Indexing
Indexing is a technique used in databases to speed up data retrieval. It acts like a roadmap, allowing the database to quickly find the data you are looking for, without having to scan every row. Let's explore how indexing works using the following Employee table example:
ID | Name | Salary |
---|---|---|
1 | Charlie | 60000 |
2 | Bob | 55000 |
3 | Alice | 50000 |
4 | David | 40000 |
5 | Eve | 45000 |
6 | Jerry | 48000 |
Why Use Indexing?​
-
Query Efficiency: Suppose we want to find the salary of an employee by their ID or name:
SELECT salary FROM employee WHERE id = 3;
The above query can efficiently return the salary of Alice, as it only needs to check one row.
SELECT salary FROM employee WHERE name = 'Jerry';
This query, however, might need to scan multiple rows if there's no indexing on the 'name' column.
-
Data Storage Optimization: Each row's data occupies space, and efficient storage and retrieval mechanisms are essential for performance, especially with large tables.
Clustered Indexing​
A clustered index defines the physical order of data in a table. It stores data rows sorted according to the index key, usually using a B+ Tree structure for quick access.
How Does Clustered Indexing Work?​
-
Primary Key as Clustered Index: By default, a primary key is often the clustered index. It organizes the data in the table by this key, allowing quick retrieval.
-
B+ Tree Structure:
-
Root and Non-leaf Nodes: They store keys to guide the search process.
-
Leaf Nodes: These contain actual data rows or pointers to data rows stored in data pages. The entire row, including columns like ID, Name, and Salary, is present in the leaf nodes.
-
-
Query Efficiency: For a query like SELECT salary FROM employee WHERE id = 3, the B+ Tree allows the database to navigate directly to the leaf node that contains the ID 3, reducing the number of disk accesses needed.
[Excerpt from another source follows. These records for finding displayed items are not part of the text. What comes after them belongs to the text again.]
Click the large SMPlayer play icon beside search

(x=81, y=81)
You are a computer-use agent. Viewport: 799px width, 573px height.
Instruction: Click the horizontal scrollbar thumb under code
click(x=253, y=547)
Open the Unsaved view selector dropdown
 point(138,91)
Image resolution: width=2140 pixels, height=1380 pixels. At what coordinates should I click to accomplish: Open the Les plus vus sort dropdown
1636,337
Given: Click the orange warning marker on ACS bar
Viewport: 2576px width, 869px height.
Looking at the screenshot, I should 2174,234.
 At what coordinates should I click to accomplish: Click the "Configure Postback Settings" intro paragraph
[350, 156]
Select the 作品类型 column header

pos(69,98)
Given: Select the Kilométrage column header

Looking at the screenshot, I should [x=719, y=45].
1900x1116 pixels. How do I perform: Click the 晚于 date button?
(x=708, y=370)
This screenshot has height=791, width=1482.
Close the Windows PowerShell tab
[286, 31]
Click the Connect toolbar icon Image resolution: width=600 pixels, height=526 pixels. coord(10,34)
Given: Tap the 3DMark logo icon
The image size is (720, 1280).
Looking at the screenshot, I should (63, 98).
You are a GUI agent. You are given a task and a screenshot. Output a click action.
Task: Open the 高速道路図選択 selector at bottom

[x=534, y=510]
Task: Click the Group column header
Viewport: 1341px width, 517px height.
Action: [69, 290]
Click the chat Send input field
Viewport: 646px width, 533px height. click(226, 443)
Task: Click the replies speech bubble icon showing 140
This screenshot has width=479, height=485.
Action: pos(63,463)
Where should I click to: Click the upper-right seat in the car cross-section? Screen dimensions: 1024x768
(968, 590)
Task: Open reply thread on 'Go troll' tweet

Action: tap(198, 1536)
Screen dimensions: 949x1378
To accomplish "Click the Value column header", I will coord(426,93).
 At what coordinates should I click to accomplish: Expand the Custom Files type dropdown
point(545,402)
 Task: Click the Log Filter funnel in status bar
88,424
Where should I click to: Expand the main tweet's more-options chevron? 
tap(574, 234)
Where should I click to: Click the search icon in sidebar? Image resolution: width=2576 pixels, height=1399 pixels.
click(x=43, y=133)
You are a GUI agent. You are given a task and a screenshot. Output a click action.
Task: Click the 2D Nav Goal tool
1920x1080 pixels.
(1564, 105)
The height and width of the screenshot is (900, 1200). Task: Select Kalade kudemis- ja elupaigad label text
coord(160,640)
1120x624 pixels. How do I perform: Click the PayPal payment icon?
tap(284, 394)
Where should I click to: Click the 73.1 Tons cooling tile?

A clustered index improves data retrieval speed by storing data in sorted order according to the index key.
Efficiency of B+ Tree​
-
Height and Breadth: A B+ Tree's efficiency is determined by the balance between the number of keys in each node and the tree's height. A well-balanced B+ Tree can handle millions of rows efficiently.
-
Disk Access: The height of the tree directly influences the number of disk accesses. More keys per node mean fewer levels and fewer disk accesses.
Non-Clustered Indexing​
A non-clustered index creates a separate index structure that references the clustered index or primary key. It is used for columns that are frequently queried.
-
Separate from Data Storage: Unlike clustered indexes, non-clustered indexes do not change the physical order of data. They create a sorted list of index keys (like names) and pointers to actual data rows.
-
How It Works:
-
The B+ Tree for a non-clustered index sorts the 'name' column and includes pointers to the corresponding rows in the clustered index.
-
For example, searching for 'Jerry' navigates the B+ Tree, finds a pointer to ID 6, and then retrieves the full row.
-
A table can have multiple non-clustered indexes for different columns, enhancing query performance for various searches.
SQL Example​
CREATE TABLE employee (
id INT PRIMARY KEY,
name VARCHAR(100),
salary DECIMAL(10, 2)
);
CREATE INDEX idx_employee_name ON employee(name);